Из книги «Афганистан» Ларисы Рейснер:

«Население афганских городов, в том числе и Кабула, почтительно расступается при проходе кочующих племен. Их боятся, ими дорожат, как суровой военной силой и… угрозой англичанам. Эти горцы, установившие для себя исключительное бытовое положение, едва ли не единственное на всем мусульманском Востоке, ревниво оберегают свои независимые границы, не только у себя дома, на Гималаях, но и в городах, на базарах, через которые они проходят. Там, где маленький народец без поддержки извне и без надежды на решительную победу в течение ста лет слишком защищал свою независимость против сильнейшего в мире завоевателя – Великобритании, не могло не сложиться наравне с оригинальным бытовым укладом и эпическое национальное искусство. Бедная событиями, прозябающая общественная жизнь оживляется в эти дни „тамашой“. Город наводнен пестрой толпой, в которой можно видеть представителей всех сословий…
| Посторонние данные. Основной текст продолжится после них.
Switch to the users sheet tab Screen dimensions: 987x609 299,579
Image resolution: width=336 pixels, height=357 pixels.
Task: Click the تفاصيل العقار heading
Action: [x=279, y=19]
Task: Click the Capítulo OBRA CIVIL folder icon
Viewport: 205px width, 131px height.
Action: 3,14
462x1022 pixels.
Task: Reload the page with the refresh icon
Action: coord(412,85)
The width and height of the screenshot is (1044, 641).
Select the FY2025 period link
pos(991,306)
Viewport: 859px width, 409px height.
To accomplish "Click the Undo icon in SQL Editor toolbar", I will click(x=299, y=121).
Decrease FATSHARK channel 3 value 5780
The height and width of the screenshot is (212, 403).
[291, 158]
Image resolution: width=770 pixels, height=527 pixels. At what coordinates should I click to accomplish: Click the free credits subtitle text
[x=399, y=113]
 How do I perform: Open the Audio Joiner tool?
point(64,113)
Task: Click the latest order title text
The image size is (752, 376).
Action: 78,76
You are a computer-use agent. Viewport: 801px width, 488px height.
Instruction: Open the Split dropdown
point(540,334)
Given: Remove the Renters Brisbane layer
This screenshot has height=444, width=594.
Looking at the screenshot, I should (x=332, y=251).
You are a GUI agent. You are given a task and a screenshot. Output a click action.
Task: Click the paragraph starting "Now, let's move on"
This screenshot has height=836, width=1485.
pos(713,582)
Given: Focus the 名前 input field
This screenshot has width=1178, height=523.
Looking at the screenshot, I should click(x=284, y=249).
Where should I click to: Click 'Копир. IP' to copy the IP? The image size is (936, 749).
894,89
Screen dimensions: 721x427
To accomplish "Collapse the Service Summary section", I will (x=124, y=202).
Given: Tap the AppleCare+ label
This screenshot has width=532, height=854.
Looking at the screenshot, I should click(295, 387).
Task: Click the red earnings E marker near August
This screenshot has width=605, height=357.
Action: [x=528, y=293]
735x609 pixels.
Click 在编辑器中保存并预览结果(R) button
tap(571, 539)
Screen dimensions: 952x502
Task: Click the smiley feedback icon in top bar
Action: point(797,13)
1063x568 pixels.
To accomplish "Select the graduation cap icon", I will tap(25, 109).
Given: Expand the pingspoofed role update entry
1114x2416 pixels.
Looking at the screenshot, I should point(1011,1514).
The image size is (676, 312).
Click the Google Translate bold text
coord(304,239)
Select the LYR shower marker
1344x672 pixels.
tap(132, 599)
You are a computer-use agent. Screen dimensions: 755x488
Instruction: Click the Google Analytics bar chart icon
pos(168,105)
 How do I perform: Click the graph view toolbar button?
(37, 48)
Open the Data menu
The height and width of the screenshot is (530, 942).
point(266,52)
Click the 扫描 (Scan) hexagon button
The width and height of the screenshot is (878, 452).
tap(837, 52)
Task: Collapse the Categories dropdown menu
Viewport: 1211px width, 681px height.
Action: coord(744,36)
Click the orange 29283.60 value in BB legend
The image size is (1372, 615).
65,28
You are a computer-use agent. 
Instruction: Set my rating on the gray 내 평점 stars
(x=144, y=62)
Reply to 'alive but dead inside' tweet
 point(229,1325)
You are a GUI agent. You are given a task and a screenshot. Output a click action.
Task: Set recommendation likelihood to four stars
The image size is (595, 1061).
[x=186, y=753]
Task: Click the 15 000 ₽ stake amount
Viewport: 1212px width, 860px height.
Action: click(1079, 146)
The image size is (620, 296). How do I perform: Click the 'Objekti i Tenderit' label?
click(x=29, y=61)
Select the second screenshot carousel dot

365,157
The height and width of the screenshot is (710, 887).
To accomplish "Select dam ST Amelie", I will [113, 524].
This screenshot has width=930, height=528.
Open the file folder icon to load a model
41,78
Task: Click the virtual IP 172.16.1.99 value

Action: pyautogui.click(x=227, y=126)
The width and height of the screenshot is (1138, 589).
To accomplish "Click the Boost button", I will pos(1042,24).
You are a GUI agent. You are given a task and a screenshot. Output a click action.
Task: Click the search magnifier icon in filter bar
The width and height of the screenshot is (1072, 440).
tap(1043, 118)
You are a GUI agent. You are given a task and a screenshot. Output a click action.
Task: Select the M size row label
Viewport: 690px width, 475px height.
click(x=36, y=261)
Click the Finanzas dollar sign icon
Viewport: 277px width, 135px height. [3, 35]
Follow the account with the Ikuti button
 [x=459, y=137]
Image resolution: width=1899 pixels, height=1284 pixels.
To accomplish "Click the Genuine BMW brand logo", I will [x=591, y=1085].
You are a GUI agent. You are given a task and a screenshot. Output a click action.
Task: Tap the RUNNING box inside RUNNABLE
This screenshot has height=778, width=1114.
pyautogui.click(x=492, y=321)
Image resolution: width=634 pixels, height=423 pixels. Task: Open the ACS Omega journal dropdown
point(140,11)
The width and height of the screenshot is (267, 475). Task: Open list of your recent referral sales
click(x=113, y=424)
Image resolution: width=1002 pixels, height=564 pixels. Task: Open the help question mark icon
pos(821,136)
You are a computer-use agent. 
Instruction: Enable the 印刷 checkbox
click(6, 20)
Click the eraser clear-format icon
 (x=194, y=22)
Их позвали плясать перед трибуной эмира – человек сто мужчин и юношей, самых сильных и красивых людей границы. Из всех танцоров только один оказался физически слабым, – но зато это был музыкант, и какой музыкант!

В каждой клеточке его худого и нервного тела таится бог музыки – неистовый, мистический, жестокий. Дело не в барабане, который своей возбужденной дрожью зажигает воинственных кочевников к пляске, а в полузакрытых глазах, в нетрезвой страшной бледности лица, в напряжении всего тела, которое прикасается то к одному, то к другому ряду танцующих, как раскаленный смычок к струнам древнейшей скрипки.

Самый танец – душа племени. Он несется высокими скачками, как охотник за добычей. Он раскачивается из стороны в сторону, встряхивая головой в длинных черных волосах, колдует и опьяняется… Наконец, танец побеждает и любит с протянутыми вверх руками, радостно, на лету, как орлы в горах, как люди на старых греческих вазах. Таков танец, но еще богаче и смелее песня. Лучший певец, стоя в середине, поет стих, и барабанщик его сопровождает, точно гортанным смехом, тихой щекочущей дробью. «Англичане отняли у нас землю, но мы прогоним их и вернем свои дома и поля». Все племя повторяет рефрен, а английский посол сидит на пышной трибуне, бледнеет и иронически аплодирует.

«Мы сотрем вас с лица земли, как корова слизывает траву, – вы нас никогда не победите». К счастью, не все европейцы похожи на проклятых ференги, – есть большевики, которые идут заодно с мусульманами».

Эти танцы Налетный, видимо, снял. Жаль, что ему не разрешалось снимать танцы в гареме, танцы Ларисы с эмиршей. «У нас все по-прежнему – вчера были опять на женском празднике – видели удивительных женщин, в роскошных бальных платьях, – они сидели на ковре и играли дикие и печальные вещи на старинных барабанчиках и фисгармонии и на бубнах – и были сами собой. Потом танцевали хороводом – я тоже к ним присоединилась – и танцуя рядом с эмиршей, живо выучила простые, ритмичные фигуры. Ну, они были в восторге. Пока все, мои единственные», – писала она домой.